Input for this task:
====================

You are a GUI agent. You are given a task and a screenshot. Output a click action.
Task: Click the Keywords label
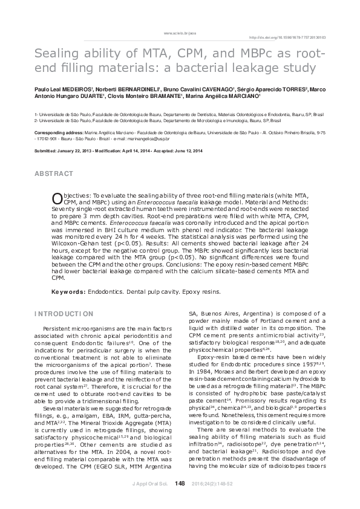(x=68, y=291)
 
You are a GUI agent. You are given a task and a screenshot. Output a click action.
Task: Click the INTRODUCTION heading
(x=64, y=314)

====================

Problem statement:
Format the rows above as a JSON array of strings, one string per line, skipping blank lines and leaving out the pictures.

Output for this exercise:
[
  "You are a GUI agent. You are given a task and a screenshot. Output a click action.",
  "Task: Click the Keywords label",
  "(x=68, y=291)",
  "You are a GUI agent. You are given a task and a screenshot. Output a click action.",
  "Task: Click the INTRODUCTION heading",
  "(x=64, y=314)"
]